Collection entries:
----------
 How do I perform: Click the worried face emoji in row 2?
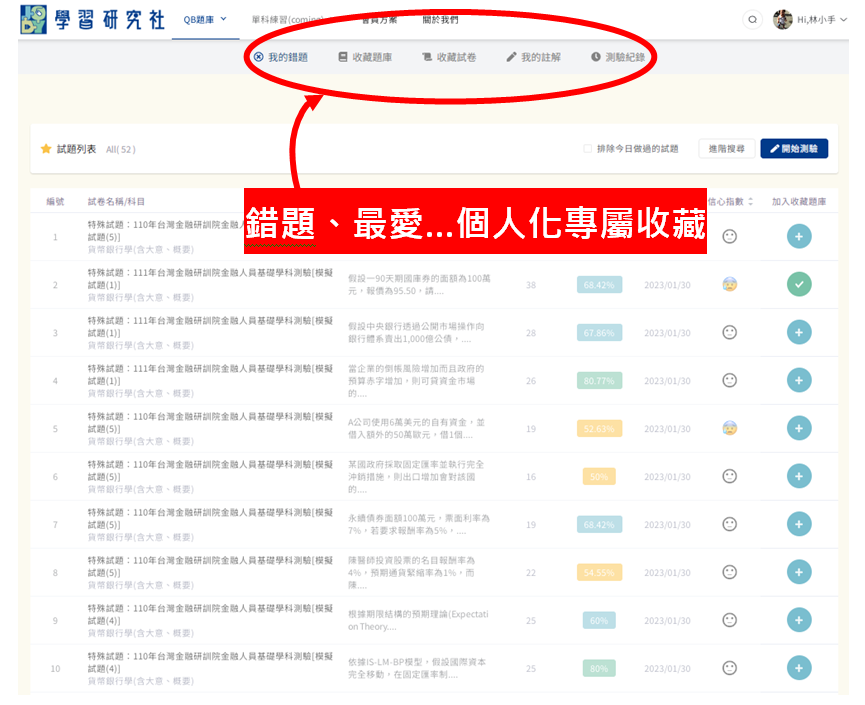[x=730, y=285]
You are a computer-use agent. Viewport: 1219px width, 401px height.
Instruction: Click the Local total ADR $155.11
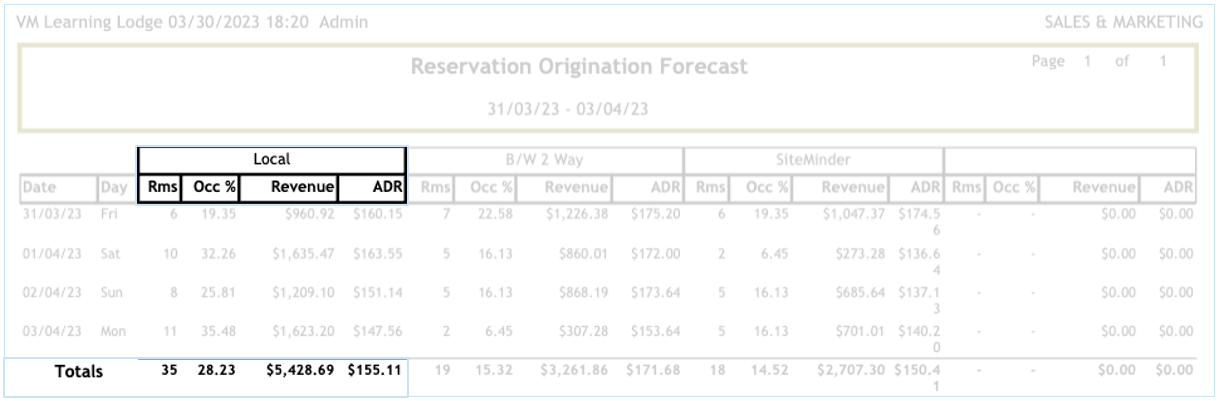point(375,371)
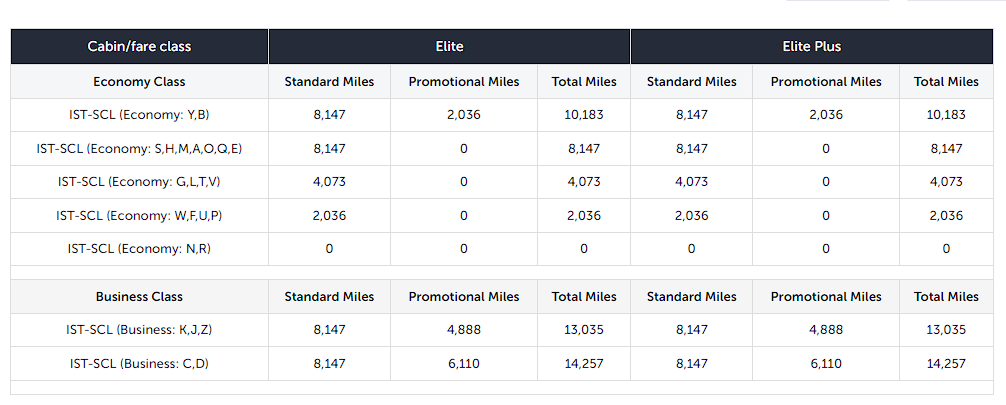Image resolution: width=1006 pixels, height=405 pixels.
Task: Click the IST-SCL (Economy: W,F,U,P) row label
Action: tap(139, 216)
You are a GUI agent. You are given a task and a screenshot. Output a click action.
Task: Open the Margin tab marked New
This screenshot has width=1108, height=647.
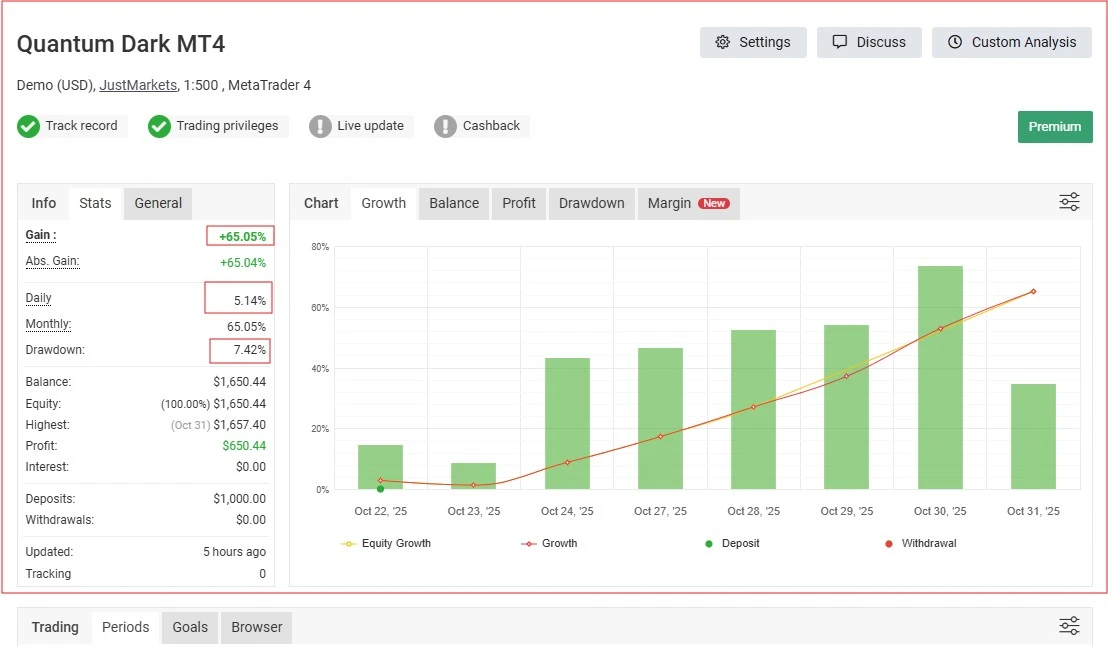pyautogui.click(x=687, y=203)
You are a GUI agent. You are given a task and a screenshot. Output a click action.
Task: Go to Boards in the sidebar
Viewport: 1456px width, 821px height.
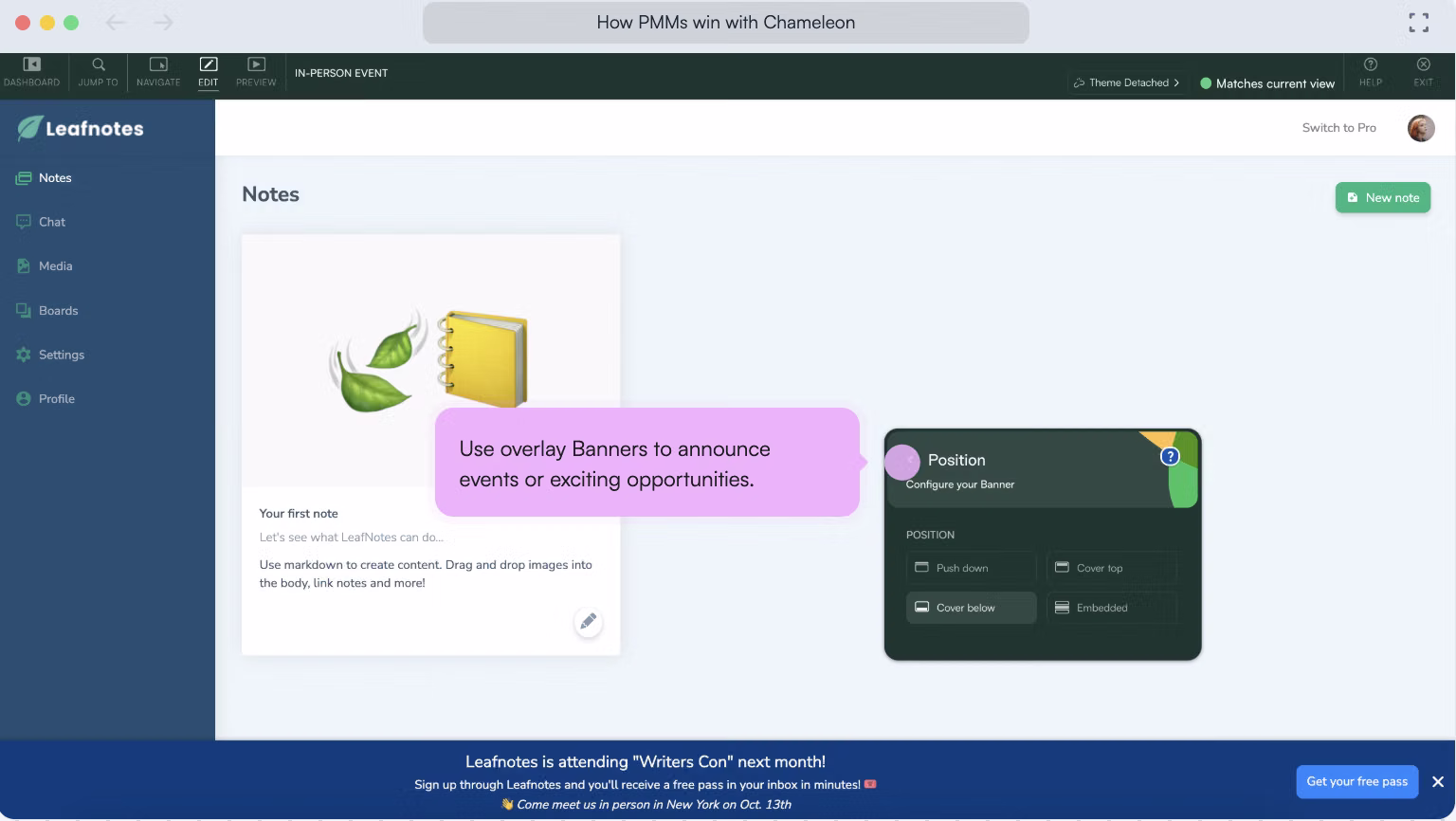58,311
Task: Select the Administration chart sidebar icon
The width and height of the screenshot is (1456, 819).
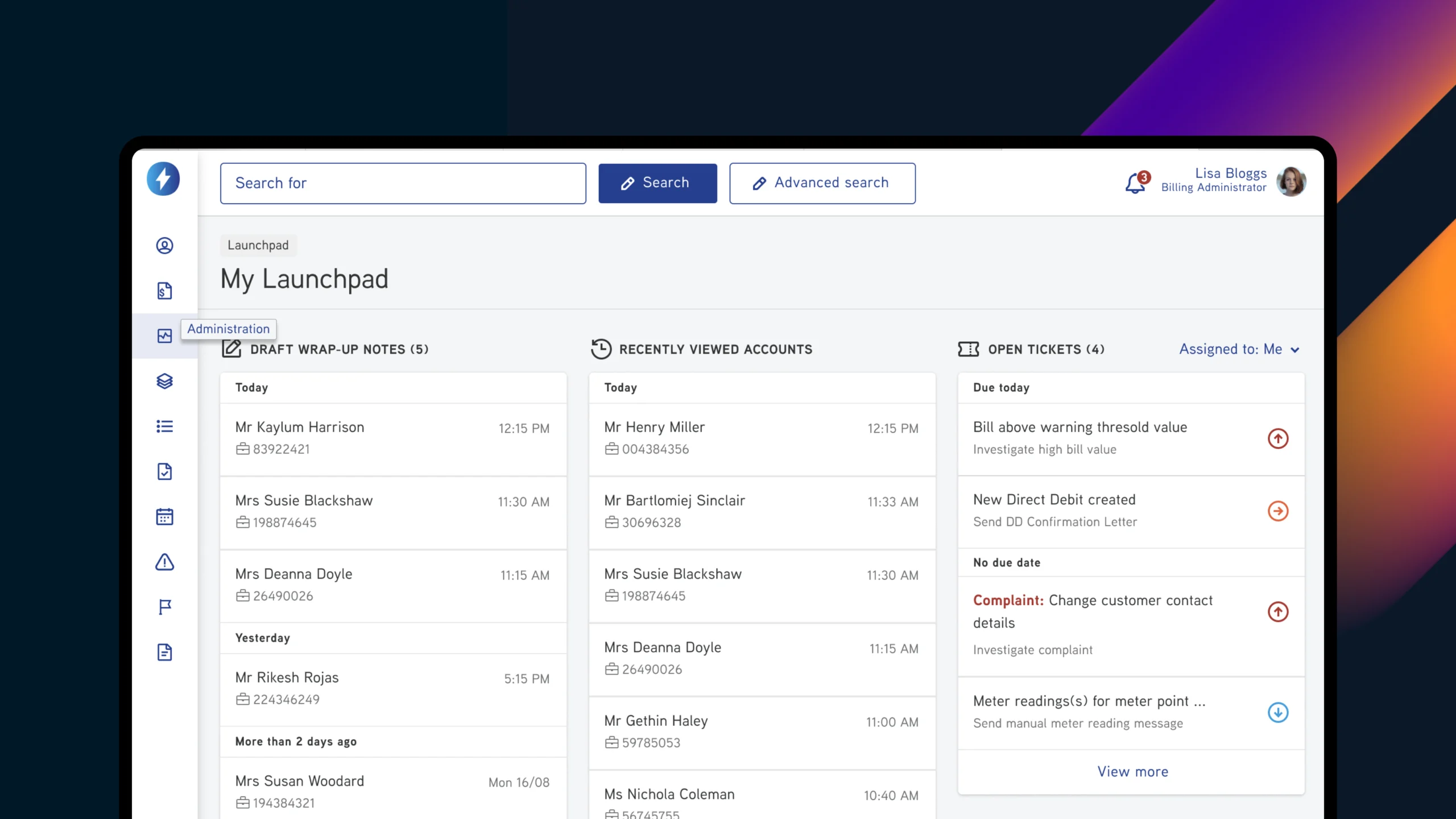Action: coord(164,336)
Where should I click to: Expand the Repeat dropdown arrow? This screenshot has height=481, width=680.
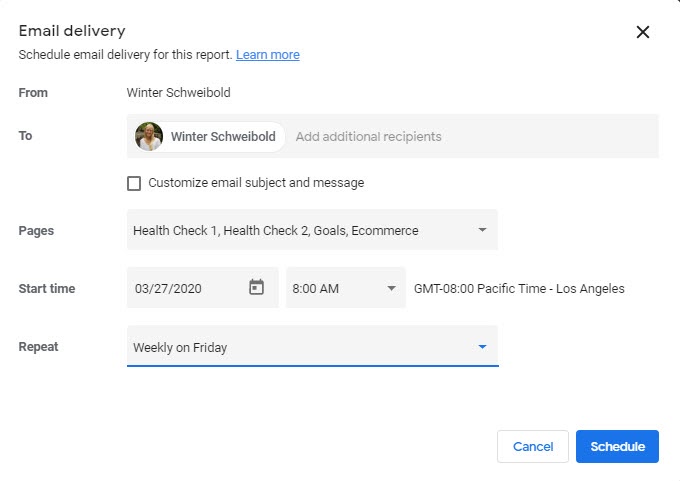pos(482,347)
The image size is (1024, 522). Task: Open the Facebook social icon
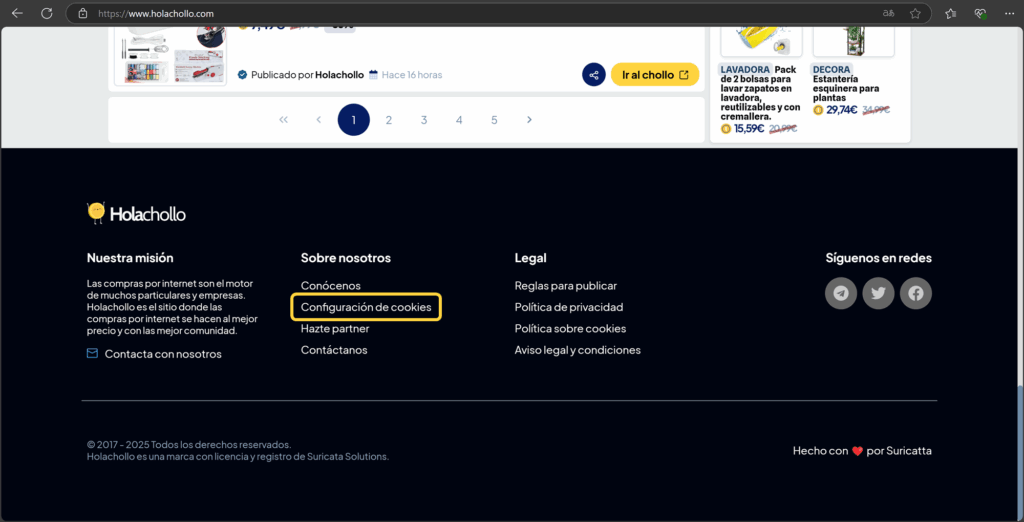click(x=916, y=293)
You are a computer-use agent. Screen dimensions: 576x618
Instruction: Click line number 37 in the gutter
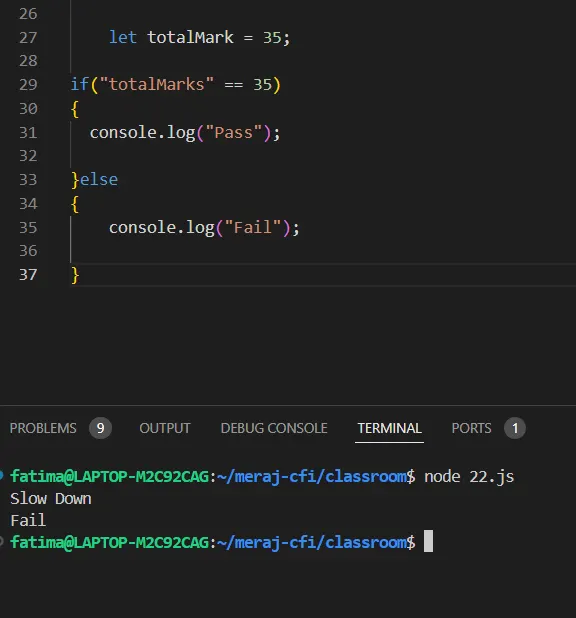coord(28,275)
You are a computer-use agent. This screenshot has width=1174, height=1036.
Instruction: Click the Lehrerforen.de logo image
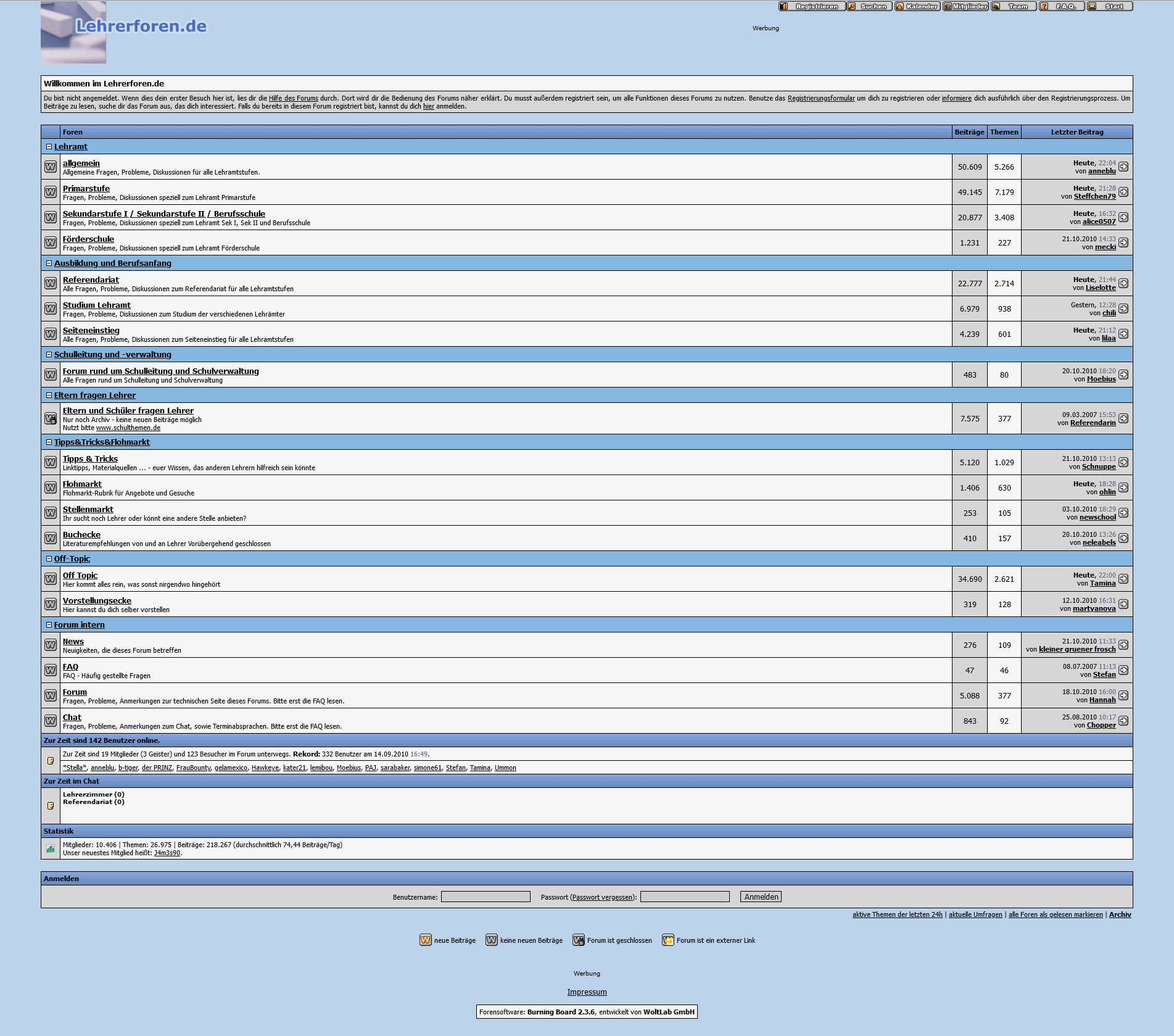[x=123, y=32]
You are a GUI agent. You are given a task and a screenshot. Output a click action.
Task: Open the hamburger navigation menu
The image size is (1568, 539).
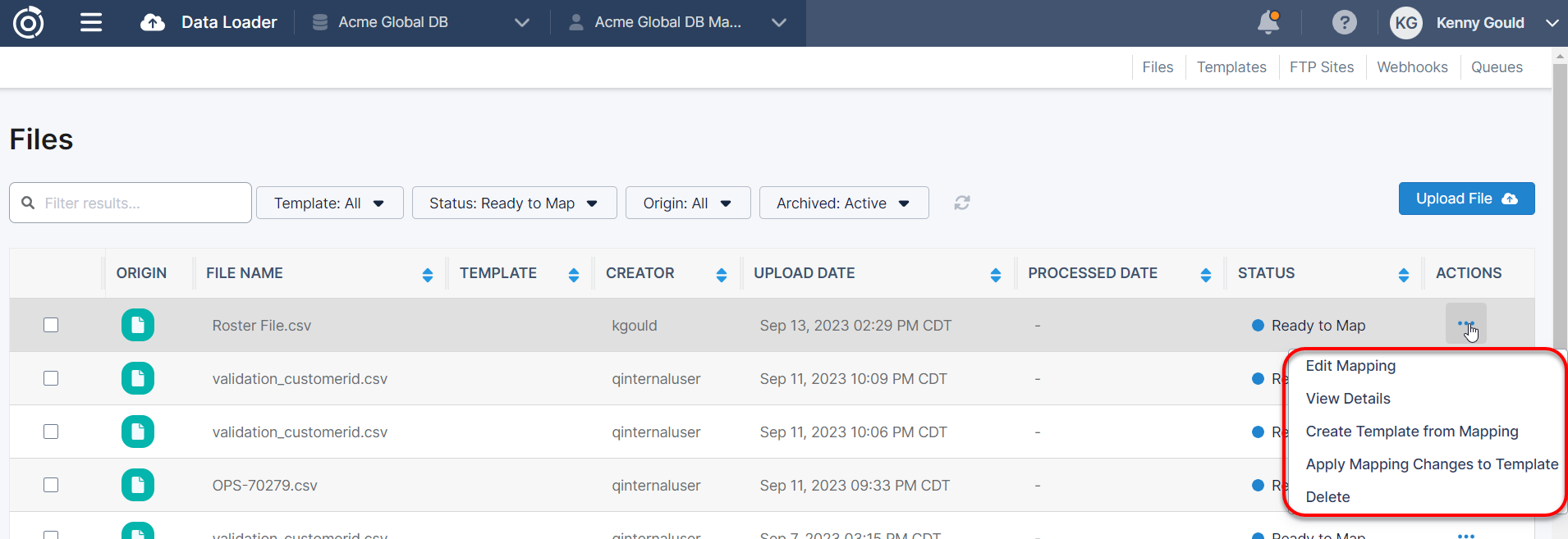coord(91,22)
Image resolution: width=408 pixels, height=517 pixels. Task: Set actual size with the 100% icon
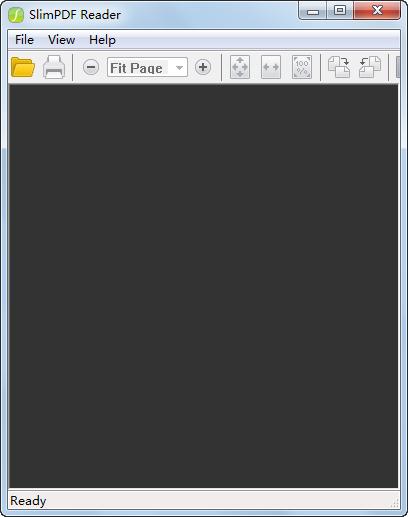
----------
● Short task
Return every line of the records above word for word, leaving out the pictures.

● Answer to the problem
 How do I perform: Click the worried face emoji in row 2?
[x=730, y=285]
You are a computer-use agent. Viewport: 1219px width, 401px height.
Instruction: Click the Local total ADR $155.11
point(375,371)
Image resolution: width=1006 pixels, height=405 pixels.
Task: Click the IST-SCL (Economy: W,F,U,P) row label
Action: tap(139, 216)
You are a GUI agent. You are given a task and a screenshot. Output a click action.
Task: Open the Margin tab marked New
This screenshot has width=1108, height=647.
pyautogui.click(x=687, y=203)
You are a GUI agent. You are given a task and a screenshot. Output a click action.
Task: Go to Boards in the sidebar
Viewport: 1456px width, 821px height.
58,311
Task: Select the Administration chart sidebar icon
The width and height of the screenshot is (1456, 819).
Action: coord(164,336)
Where should I click to: Expand the Repeat dropdown arrow? This screenshot has height=481, width=680.
pos(482,347)
The image size is (1024, 522). Task: Open the Facebook social icon
click(x=916, y=293)
You are a computer-use agent. Screen dimensions: 576x618
Instruction: Click line number 37 in the gutter
coord(28,275)
You are a computer-use agent. This screenshot has width=1174, height=1036.
Instruction: Click the Lehrerforen.de logo image
[x=123, y=32]
You are a GUI agent. You are given a task and a screenshot. Output a click action.
Task: Open the hamburger navigation menu
The image size is (1568, 539).
coord(91,22)
Image resolution: width=408 pixels, height=517 pixels. Task: Set actual size with the 100% icon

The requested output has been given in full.